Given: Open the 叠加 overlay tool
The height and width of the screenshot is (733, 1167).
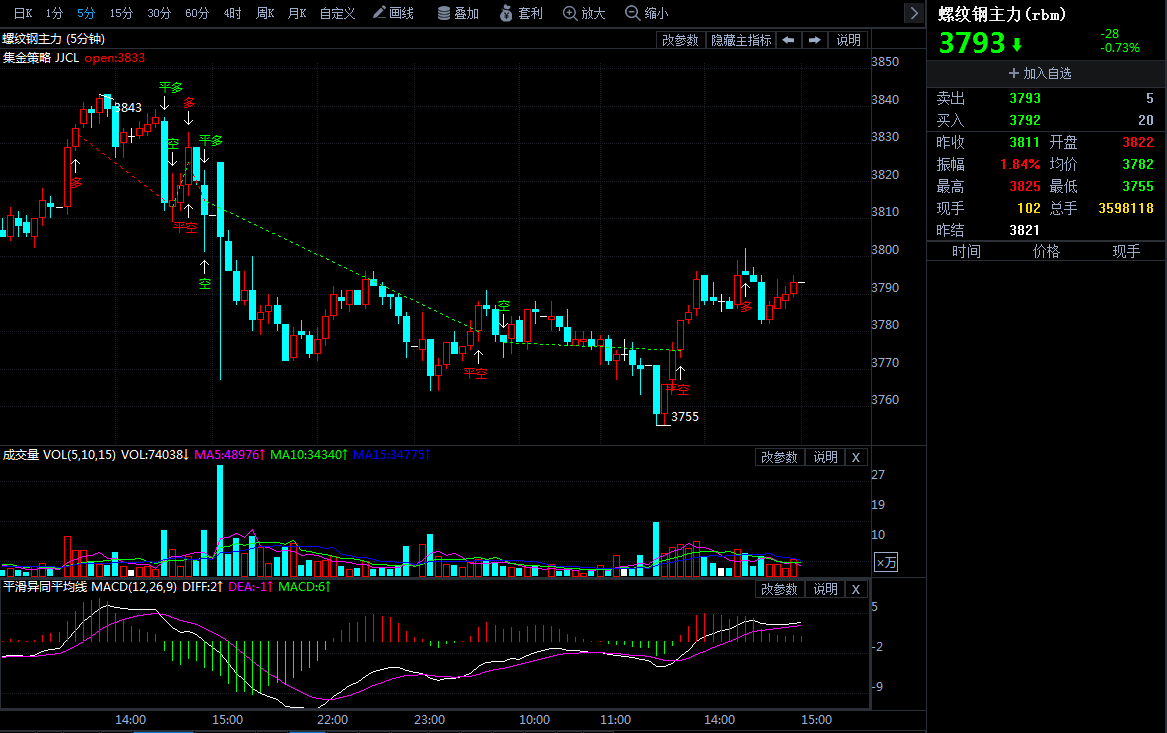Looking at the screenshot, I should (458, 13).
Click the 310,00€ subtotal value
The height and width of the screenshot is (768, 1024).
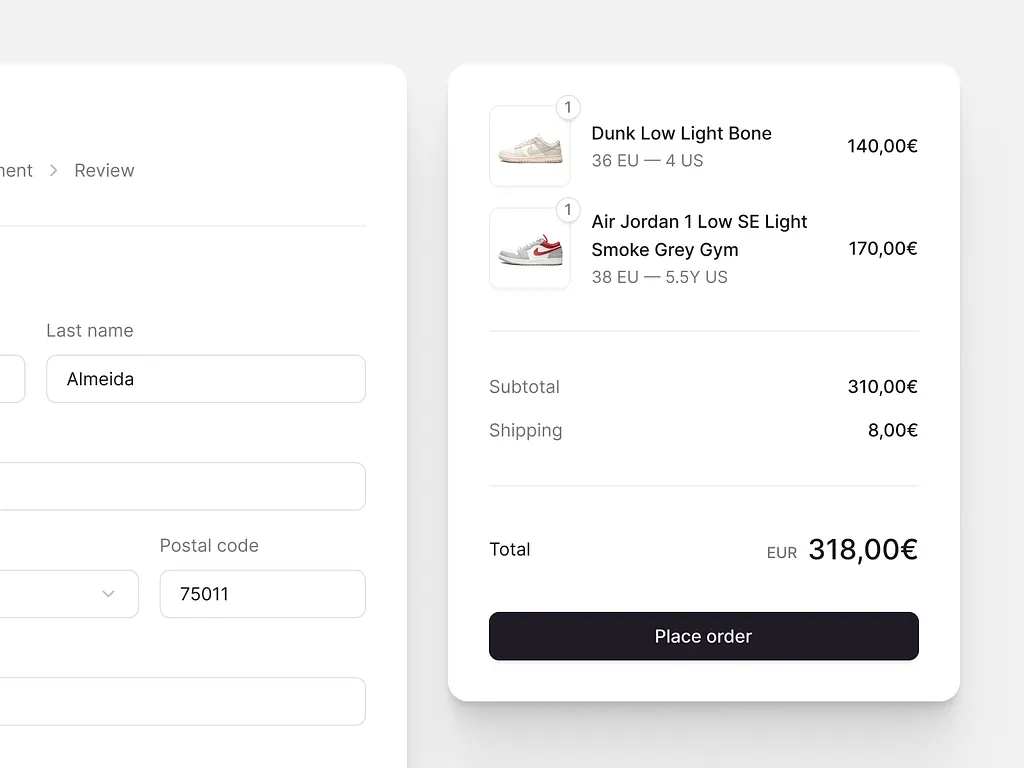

___

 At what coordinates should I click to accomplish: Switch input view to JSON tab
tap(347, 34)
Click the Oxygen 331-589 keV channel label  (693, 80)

___

▶ _Problem to work on_
Convert the rows, starting at the line that contains "Given: Open the 叠加 overlay tool" and ending at the line that contains "The height and width of the screenshot is (768, 1024).", into a Markdown table with the columns Number and Text, one numbered line per table row. Omit blank lines and leave the pictures out.

▶ _The solution_
| Number | Text |
|---|---|
| 1 | Given: Open the 叠加 overlay tool |
| 2 | The height and width of the screenshot is (733, 1167). |
| 3 | Looking at the screenshot, I should (458, 13). |
| 4 | Click the 310,00€ subtotal value |
| 5 | The height and width of the screenshot is (768, 1024). |